Mihver Devletlerin kayıtsız-şartsız teslimi
konusunda konferansta alınan karar, bu devletlere hiçbir ümit ışığı bırakmaması
ve savaşın uzamasına sebep olması gerekçesiyle, sonradan bazı eleştirilere
neden olmuştur.
Washington (Trident) Konferansı (12 – 26 Mayıs
1943)
Kuzey Afrika Cephesi’nin tasfiyesi üzerine
alınacak yeni tedbirleri görüşmek üzere 12 – 26 Mayıs 1943 tarihleri arasında
toplanan bu konferans, Roosevelt ile Churchill arasında olmuştur.
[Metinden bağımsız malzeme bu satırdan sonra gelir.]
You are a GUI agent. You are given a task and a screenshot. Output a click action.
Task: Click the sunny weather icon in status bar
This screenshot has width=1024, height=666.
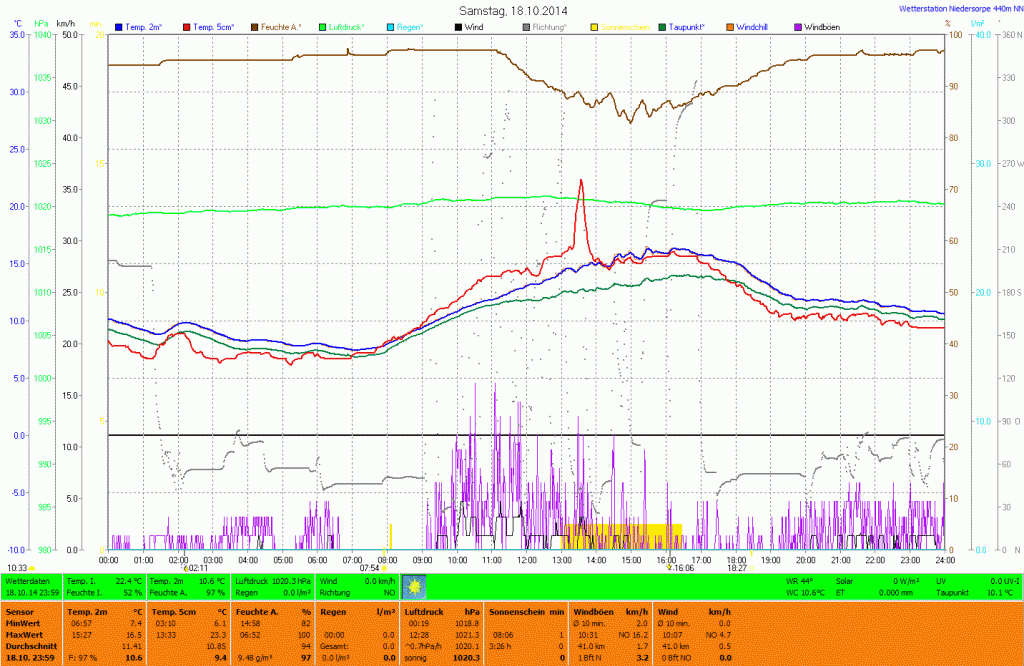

Trident Konferansı olarak da bilinen bu
konferansta başlıca şu kararlar alınmıştır:
İtalya işgal edilerek savaşta saf dışı
bırakılacak,
İkinci Cephenin Fransa’da açılması işi 1944
ilkbaharında tamamlanacak,
Barışı koruma sorumluluğu ABD, İngiltere,
SSCB ve Çin’e verilecek,
Türk hava alanlarından yararlanmak için
gerekli hazırlıklar yapılacak,
Avrupa’da bir konfederasyon kurulacak ve
bu, Tuna, Balkan ve İskandinav federasyonlarını ihtiva edecek,
Türkiye de Balkan Federasyonu’na dâhil
olacak,
İngiltere ile Rusya arasında kuvvetli bir
Fransa bulunacak, ayrıca Polonya ile Çekoslovakya Sovyetlerle iyi
geçineceklerdir.
Quebec Konferansı (14 – 24 Ağustos 1943)
Bu konferans İtalya’da Mussolini’nin
düşmesi üzerine ortaya çıkan yeni durum karşısında ikinci cephe meselesini yeni
bir açıdan ele almak amacıyla Churchill, İngiliz Genelkurmayı ve Amerikan
Genelkurmayı arasında Quebec’te yapılmıştır.
Konferansta Churchill, ikinci cephenin
Fransa yerine Türkiye’de açılmasında çok ısrar etmiş fakat görüşünü kabul
ettirememiştir. Konferansta alınan başlıca kararlar şunlardır:
İkinci cephe Fransa’da Normandiya kıyılarında
açılacak ve bunun hazırlanması sorumluluğu da Amerika’da olacak,
Almanya’nın bombalanmasına ve İtalya’nın işgal
edilmesine kararlılıkla devam edilecektir.
Moskova Konferansı (19 – 30 Ekim 1943)
1943 yılı Ekim ayında Moskova’da Dışişleri
Bakanları düzeyinde toplanan, Tahran Zirvesi’nin hazırlığı niteliğindeki ve II.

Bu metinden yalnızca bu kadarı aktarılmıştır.